Clothespins, snowmelt, and the edible world.

“The Clothes Pin” by Jane Kenyon

How much better it is
to carry wood to the fire
than to moan about your life.
How much better
to throw the garbage
onto the compost, or to pin the clean
sheet on the line
with a gray-brown wooden clothes pin!

This afternoon – basking in the balmy-for-northeast-Iowa sun, 45 degrees in the afternoon that’s now one hour longer – I hauled one of my wooden lawn chairs up out of the basement and set it out on the lawn.  One yellow flag of spring: the first sign.  I sat there to read aloud and revise a piece I’m writing for The New Haven Review.  Between paragraphs I closed my eyes and smiled.  The sun is coming back again.  It’s good.
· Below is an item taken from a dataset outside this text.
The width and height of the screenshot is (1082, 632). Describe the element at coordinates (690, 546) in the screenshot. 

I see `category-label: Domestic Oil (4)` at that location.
The lilacs I transplanted from my friends’ yard to make a hedge along the back fence are budding now.  Under their protective thatch of old stems and grasses, lilies are peeking up,  one centimeter at a time.  Juncoes are flocking to my feeders, picking around in the spill of seeds and half-frozen poop the rabbits and squirrels have left.  (Hey, poop is fertilizer, right?) The compost pile is thawing, a winter’s worth of eggshells and coffee grounds and orange peels scattered on top.  I can push my finger into the ground, first-knuckle-deep. Pretty soon, the red snounts of rhubarb will nose up along the fence in my vegetable garden (just behind the chair in the picture.)
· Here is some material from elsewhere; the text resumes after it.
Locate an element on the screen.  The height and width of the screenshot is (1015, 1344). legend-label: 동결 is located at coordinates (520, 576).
Designs, devices, and desires: as the world slowly thaws, I’m making plans for my yard to get even more peaceful and edible and green, a place of renewal in a busy life.  Rain barrels.  Blueberries and honeyberries in place of anonymous, inherited foundation shrubs.  Widening the borders of all my perennial beds (basically where the snow is now) a foot or two further into the grass, for more flowers.  Maybe a manual reel lawnmower to replace my noisy, limping old gas-powered one.  Trailing nasturtiums from last year’s saved seeds in boxes from my second-floor rear window to replicate the famous display at my favorite museum (our summer thunderstorms may be too hard on them, but I can dream.)
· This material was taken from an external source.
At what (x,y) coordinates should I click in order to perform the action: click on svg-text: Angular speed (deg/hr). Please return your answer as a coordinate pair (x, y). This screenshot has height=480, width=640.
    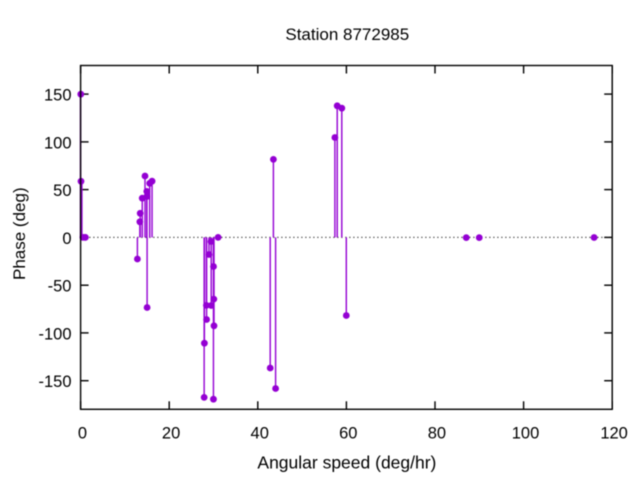
    Looking at the image, I should click on (346, 463).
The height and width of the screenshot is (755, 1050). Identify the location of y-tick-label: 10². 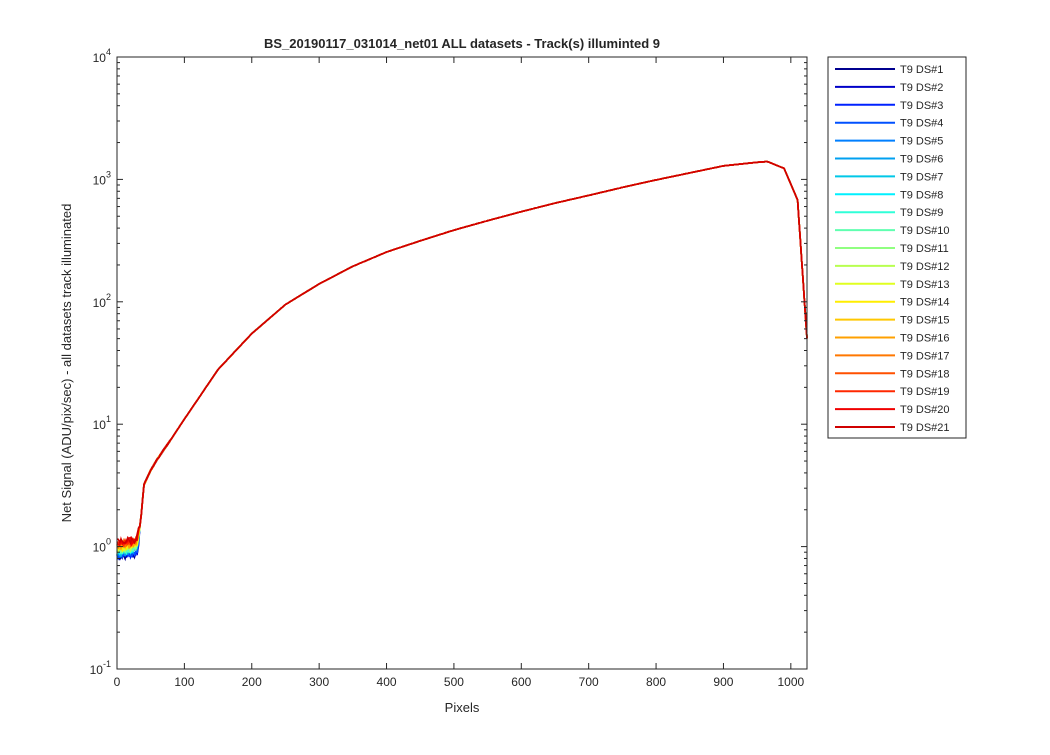
(102, 301).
Near the top of the list is a clothesline.  And I think I know how to do it; if I can hang a reel of line from a fencepost on one side of the yard, then screw a very heavy eye-bolt (with shoulders, to take the load – ah, the things you learn on the Internet!) from the eaves of my garage, I can stretch the line across the yard, clip it tight, and go — then retract it completely when I’m done.  Now that my college is changing all dorm washers to cold-water-only (which I’ve been doing for a while), and I’m reading more and more about the negative effects of running a clothes dryer, this is looking like a good option.

And when I hang my clothesline reel on the fencepost, I’ll paint this Jane Kenyon poem on a little sign and hang it underneath.

I can already smell it: the sun and wind in an armful of clean, dry clothes.

In the words of my favorite Yehuda Amichai poem, here comes the small song of spring.